Este insondable deseo por socializar, por sostener la mirada del interlocutor con una intensidad que los diferencia de los demás, hace de Williams una enfermedad única para la investigación porque “su origen es una causa genética conocida que produce conductas y rasgos predecibles, es perfecta para estudiar no sólo cómo los genes crean la inteligencia y la sociabilidad sino cómo nuestro poder para pensar combinado con nuestro deseo para afiliarnos a otros crea una conducta social compleja, un inmenso terreno de interacción que determina ampliamente nuestras trayectorias”, escribió Dobbs para el diario neoyorquino.
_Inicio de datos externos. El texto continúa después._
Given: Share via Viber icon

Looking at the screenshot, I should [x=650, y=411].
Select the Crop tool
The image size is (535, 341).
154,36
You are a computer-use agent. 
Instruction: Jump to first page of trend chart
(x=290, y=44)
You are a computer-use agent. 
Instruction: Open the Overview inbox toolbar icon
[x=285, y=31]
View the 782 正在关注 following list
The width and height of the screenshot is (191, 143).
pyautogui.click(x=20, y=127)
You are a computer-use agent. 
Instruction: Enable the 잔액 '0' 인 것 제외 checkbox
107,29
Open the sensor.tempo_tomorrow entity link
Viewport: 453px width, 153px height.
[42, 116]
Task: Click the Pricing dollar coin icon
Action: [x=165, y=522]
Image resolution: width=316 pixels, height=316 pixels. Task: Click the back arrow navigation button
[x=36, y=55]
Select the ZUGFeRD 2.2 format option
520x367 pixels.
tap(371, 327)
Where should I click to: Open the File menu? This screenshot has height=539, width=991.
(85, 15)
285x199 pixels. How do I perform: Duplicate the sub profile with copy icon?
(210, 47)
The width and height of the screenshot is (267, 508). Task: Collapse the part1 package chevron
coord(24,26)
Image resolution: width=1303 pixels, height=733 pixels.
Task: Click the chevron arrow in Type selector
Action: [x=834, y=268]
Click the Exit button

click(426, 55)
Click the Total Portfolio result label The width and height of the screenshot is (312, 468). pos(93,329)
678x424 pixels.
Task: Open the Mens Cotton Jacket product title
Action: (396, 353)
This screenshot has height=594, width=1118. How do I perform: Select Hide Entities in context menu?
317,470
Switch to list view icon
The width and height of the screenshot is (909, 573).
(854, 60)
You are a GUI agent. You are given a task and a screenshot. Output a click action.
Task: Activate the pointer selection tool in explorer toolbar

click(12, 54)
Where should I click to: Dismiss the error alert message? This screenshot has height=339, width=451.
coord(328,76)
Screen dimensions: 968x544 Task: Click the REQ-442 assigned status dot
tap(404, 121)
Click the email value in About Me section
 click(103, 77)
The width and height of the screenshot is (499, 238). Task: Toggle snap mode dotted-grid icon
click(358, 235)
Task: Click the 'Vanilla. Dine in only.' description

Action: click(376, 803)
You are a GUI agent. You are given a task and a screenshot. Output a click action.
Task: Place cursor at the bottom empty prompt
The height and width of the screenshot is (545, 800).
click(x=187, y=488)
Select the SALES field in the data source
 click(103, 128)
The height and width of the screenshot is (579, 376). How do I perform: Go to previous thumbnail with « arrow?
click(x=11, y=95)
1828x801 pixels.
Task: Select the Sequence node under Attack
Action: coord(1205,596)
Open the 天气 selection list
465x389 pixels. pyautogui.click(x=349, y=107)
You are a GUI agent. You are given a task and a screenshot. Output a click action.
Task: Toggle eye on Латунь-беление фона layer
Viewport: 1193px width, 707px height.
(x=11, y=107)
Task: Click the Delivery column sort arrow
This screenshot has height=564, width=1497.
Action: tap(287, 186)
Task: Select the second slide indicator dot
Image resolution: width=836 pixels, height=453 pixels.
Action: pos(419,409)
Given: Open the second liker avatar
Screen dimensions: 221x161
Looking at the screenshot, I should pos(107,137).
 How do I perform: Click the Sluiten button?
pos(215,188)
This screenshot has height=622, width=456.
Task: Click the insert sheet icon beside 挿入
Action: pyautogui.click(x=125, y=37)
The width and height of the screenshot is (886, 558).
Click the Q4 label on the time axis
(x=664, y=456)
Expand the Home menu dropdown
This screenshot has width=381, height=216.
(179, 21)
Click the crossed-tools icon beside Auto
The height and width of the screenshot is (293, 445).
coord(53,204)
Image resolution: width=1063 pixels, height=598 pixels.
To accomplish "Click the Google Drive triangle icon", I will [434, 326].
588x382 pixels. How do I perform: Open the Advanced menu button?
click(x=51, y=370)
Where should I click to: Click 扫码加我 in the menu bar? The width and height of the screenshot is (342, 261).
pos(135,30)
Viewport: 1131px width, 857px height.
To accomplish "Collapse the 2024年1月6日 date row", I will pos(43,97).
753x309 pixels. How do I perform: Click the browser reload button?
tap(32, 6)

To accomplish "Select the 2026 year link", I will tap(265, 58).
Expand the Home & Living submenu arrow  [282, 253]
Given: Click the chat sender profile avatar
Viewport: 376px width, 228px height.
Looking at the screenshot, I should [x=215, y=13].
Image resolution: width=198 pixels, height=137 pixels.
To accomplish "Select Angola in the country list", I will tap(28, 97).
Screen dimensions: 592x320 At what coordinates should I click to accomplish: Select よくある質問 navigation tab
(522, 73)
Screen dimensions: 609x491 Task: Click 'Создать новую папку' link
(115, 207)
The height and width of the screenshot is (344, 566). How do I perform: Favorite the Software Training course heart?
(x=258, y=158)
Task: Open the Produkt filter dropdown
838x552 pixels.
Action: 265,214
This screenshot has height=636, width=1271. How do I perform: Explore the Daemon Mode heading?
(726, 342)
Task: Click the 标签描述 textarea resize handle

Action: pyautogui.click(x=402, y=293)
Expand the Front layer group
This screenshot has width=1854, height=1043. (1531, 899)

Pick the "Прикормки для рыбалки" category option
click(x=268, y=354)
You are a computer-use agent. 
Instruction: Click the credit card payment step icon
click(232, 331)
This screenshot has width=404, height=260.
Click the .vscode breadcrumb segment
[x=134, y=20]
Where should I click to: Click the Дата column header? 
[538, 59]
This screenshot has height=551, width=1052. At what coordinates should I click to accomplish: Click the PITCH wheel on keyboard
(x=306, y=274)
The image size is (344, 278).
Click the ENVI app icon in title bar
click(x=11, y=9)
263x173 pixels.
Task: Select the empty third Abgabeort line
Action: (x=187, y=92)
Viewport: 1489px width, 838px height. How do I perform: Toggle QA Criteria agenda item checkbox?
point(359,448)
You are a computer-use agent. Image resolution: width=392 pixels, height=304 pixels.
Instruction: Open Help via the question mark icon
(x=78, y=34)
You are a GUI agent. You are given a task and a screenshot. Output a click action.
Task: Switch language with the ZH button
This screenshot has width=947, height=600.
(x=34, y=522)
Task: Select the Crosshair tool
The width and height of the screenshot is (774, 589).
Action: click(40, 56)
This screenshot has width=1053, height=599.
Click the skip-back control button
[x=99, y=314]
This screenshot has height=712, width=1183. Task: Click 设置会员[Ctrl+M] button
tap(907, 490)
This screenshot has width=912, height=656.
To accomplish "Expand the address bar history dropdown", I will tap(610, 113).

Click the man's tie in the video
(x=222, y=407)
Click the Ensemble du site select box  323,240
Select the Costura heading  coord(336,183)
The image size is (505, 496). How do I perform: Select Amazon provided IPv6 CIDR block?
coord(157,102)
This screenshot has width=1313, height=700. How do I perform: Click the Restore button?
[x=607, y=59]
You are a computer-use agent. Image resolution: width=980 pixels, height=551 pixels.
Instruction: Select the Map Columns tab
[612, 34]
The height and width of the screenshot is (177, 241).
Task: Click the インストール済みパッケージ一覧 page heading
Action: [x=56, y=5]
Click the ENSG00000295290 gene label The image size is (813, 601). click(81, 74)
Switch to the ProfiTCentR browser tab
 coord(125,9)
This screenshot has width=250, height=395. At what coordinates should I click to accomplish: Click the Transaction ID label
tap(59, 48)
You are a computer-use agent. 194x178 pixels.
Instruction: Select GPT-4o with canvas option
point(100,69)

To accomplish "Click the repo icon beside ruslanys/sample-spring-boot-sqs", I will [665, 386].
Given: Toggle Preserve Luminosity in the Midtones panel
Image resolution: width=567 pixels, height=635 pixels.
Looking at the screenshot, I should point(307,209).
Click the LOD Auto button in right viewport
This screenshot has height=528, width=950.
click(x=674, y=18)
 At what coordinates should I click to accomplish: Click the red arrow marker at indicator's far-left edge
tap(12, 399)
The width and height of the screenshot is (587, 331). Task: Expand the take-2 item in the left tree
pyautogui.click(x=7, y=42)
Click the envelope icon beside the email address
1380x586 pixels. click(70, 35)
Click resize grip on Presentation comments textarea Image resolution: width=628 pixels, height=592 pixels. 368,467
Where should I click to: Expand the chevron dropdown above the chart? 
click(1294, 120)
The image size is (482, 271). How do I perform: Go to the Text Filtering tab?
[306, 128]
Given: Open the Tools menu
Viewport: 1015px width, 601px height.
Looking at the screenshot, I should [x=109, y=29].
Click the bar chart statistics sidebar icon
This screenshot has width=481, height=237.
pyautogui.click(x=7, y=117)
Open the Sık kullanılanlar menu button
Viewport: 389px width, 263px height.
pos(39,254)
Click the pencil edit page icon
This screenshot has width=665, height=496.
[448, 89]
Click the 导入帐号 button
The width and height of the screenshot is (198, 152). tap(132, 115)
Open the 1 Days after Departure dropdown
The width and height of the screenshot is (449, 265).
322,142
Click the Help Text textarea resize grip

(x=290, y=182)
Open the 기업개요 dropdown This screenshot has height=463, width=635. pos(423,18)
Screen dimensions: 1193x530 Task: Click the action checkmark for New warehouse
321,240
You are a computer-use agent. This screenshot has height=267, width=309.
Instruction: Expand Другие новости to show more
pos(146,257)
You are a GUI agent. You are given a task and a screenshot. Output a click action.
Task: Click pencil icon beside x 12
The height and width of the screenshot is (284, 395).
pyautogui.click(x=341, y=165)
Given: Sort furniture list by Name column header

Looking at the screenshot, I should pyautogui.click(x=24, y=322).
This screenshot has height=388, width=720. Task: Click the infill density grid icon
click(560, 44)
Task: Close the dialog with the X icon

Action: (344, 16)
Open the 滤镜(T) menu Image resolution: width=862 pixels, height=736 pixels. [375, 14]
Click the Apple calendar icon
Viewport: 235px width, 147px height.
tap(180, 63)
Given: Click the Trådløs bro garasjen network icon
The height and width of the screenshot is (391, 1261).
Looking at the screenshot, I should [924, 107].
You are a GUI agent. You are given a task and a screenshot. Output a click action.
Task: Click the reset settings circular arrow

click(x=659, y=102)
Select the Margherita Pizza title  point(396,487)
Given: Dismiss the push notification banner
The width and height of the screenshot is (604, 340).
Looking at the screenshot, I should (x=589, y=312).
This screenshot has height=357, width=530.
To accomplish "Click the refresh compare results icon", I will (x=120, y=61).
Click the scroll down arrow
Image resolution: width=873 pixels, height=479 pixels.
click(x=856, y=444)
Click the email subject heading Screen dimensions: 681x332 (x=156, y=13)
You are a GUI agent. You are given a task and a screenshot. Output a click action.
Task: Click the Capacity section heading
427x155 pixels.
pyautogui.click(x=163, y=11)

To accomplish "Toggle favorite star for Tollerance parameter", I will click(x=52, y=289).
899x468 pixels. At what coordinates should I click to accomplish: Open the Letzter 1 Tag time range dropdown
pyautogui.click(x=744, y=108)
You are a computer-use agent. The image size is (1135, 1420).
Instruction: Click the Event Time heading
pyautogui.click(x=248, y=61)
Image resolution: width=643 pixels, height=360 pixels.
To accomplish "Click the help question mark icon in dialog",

El estudio de los pacientes con Williams también nos habla del papel de la evolución en el comportamiento.
La amígdala, por ejemplo, se especializa, entre otras funciones, en enviar señales de miedo como una advertencia para obtener la conducta adecuada ante estímulos externos, como los gestos de ira en un rostro amenazador.
En la enfermedad, la amígdala no reacciona a estas alertas sociales y otras similares, lo que promueve una socialización en exceso.
“Es posible que las personas con Williams no lean estas señales sociales no porque no posean las herramientas cognoscitivas para hacerlo sino porque carecen de la motivación que en cerebros normales es condicionada por el miedo a los demás, un elemento que el resto de nosotros lleva a cada encuentro.
Para muchos pensadores, la primacía de estos circuitos sugiere que la sociabilidad humana se origina de reforzados mecanismos evolutivos: el deseo inagotable de socializar y el miedo a hacerlo”, expresó Andreas Meyer-Lindenberg, neurólogo, psiquiatra e investigador de desórdenes mentales en el Instituto Nacional de la Salud Mental en Estados Unidos.
En contraste con el autismo, cuyo origen aún se desconoce, en los pacientes con Williams observamos una relación consumada entre los genes, el desarrollo cerebral y el medio, cada elemento retroalimentando el otro.
No consigo establecer cómo el hecho de saber que nuestras conductas dependen de los genes, las neuronas y el medio traerá consigo la perdición de la humanidad.
A lo mejor algún día hasta desarrollemos los nanomecanismos apropiados para arreglar el daño justo al momento de la meiosis, es la meta esencial de la investigación: conocer para arreglar. Sin embargo, el descubrimiento también nos dice mucho sobre los elementos que realmente guían nuestro comportamiento y nos explica por qué a veces sentimos que libramos una batalla perenne con aquel famoso homúnculo cerebral.
De hecho, los neurólogos afirman que cada hemisferio tiene una personalidad propia, por lo que no debe sorprendernos que disolvamos acuerdos y rompamos pactos con nosotros mismos.
No obstante, estoy convencida de que saberlo sólo nos mejora; conocer lo que nos mueve y el origen de nuestros impulsos nos regala modos para alcanzar lo que realmente nos conviene: procedimientos efectivos que nos ayuden a perdurar; en medio de lo que sea.